In the past year I have been learning about the infrastructure behind deep learning, as the scale of these systems piqued my curiosity. In doing so, I stumbled upon the famous micrograd, a tiny autograd engine written in Python. Its simplicity honestly surprised me and inspired me to make my own autograd engine in C with a focus on performance, leading me to develop gradino.
Gradino overview
An autograd engine's job is to, given a computational graph and a starting node, compute the gradient of the starting node with respect to each preceding node. To do so, it has to keep track of a DAG where the nodes are the values used in the computation and the edges are the operations between the values, then to compute the backward pass we can walk the graph backwards and at each node compute the backward op that generated the given node, accumulating the gradients. How computationally expensive these operations can be depends a lot on how many and what type they are, so my first design choice was to make the engine tensor-based, instead of scalar-based like micrograd. This lets us represent operations such as matmuls, vecadds and activation functions as single ops, making optimization much easier and the graph much simpler. In particular:
- Tensors are fixed to having 4 dimensions, this reduces the amount of dynamic allocations by a lot and covers every case up to batches of images (batches of videos are out of scope)
- The nodes are containers of multiple tensors (the value, the gradient, the previous step's gradient and the Adam moment estimates) and a reference to the operation that generated that node
- The edges contain the function pointers to the forward and backward operation and the nodes' references, for example here's the matmul definition
By defining the operations at the tensor level, it makes them more computationally intensive but also much easier to parallelize using SIMD, i.e. particular CPU instructions which perform computation on multiple values at the same time, which is the first thing that I tackled using AVX-512 instructions. However there's also a big hidden performance hindrance: dynamic memory allocations. There are a lot of them. Let's consider for example a simple linear layer + ReLU, which is represented by 3 nodes computed with a matmul, vecadd and ReLU which need to be dynamically allocated, however each node contains 5 tensors, which means that we need 15 mallocs at each forward pass! Malloc is incredibly slow (had to actually learn how it works inside for CTFs) and it doesn't make sense to fully optimize the kernels if you're gonna spend most of the time allocating on the heap, however in our case allocations can be easily grouped up by lifetime, which makes the application suitable for arena allocators.
AVX-512
AVX-512 is a 512-bit-wide SIMD instruction set architecture extension supported by some x86-64 processors. While compilers can optimize code automatically
using this kind of instruction, sometimes they don't as they can have a hard time figuring out exactly what the code is meant to do, which means that
we have to use them explicitly via the Intel intrinsics. I found their
naming convention pretty convoluted and "obscure", but besides that they are not that hard to use: you have types to represent 512-bit vectors, functions to
load/store them and perform element-wise operations between them.

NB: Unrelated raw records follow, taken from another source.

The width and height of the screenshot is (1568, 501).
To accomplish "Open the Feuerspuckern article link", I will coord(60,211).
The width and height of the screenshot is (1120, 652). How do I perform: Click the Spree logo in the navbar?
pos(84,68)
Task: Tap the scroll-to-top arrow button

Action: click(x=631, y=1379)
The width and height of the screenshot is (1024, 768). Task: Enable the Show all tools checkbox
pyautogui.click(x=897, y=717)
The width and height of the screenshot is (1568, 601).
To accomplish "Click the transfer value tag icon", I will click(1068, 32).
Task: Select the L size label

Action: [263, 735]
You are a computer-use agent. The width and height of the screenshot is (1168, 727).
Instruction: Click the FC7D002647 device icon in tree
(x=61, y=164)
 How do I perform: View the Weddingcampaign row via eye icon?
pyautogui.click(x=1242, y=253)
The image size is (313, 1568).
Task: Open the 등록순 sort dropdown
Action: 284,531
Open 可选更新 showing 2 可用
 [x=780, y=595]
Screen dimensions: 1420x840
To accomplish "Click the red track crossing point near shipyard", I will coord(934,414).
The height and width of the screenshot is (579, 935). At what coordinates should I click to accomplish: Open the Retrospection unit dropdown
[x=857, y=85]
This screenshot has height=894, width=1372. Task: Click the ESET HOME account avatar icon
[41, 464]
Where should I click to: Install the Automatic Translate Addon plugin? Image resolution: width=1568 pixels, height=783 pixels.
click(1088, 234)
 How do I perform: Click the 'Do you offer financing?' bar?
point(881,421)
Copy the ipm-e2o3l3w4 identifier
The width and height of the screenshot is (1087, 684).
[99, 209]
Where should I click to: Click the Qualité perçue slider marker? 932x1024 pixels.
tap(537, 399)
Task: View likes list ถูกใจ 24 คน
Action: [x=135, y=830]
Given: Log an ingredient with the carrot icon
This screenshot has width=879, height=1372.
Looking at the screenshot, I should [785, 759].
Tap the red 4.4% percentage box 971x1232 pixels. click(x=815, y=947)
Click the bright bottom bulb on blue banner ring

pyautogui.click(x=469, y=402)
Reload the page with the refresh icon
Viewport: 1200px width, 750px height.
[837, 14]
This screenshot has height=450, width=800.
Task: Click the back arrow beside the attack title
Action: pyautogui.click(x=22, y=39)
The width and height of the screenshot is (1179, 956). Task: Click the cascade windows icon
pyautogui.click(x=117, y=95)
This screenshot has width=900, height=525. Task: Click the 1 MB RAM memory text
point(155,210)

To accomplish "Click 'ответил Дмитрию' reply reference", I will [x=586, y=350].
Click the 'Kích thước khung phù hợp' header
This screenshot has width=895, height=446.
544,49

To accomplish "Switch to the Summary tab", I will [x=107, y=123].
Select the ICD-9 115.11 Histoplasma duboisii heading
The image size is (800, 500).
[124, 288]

Let's take for example the add_scaled kernel,
which given two tensors a and b and a scalar alpha, performs a + alpha * b.
void _tensor_kernel_add_scaled(const Tensor* a, const Tensor* b, f32 alpha, Tensor* result) {
__m512 alpha_v = _mm512_set1_ps(alpha);
usize i = 0;
usize nvecs = a->data_len / 16;
// vectorized loop
for (usize iv = 0; iv < nvecs; iv++) {
__m512 bv = _mm512_loadu_ps(&b->data[i]);
bv = _mm512_mul_ps(bv, alpha_v);
__m512 av = _mm512_loadu_ps(&a->data[i]);
__m512 res_v = _mm512_add_ps(av, bv);
_mm512_storeu_ps(&result->data[i], res_v);
i += 16;
}
// remainder
for (; i < a->data_len; i++) {
result->data[i] = a->data[i] + alpha * b->data[i];
}
}
The first thing that Intel intrinsics provide is the __m512 type, which represents a 512-bit vector of 16 floats. There are separate types for
other elements: __m512d for 8 doubles and __m512i for integers. The type is also embedded in the function names: as you can see, all the
intrinsics used in this snippet follow the pattern _mm512_*_ps, where the first part indicates 512-bit vectors and the last embeds the type information.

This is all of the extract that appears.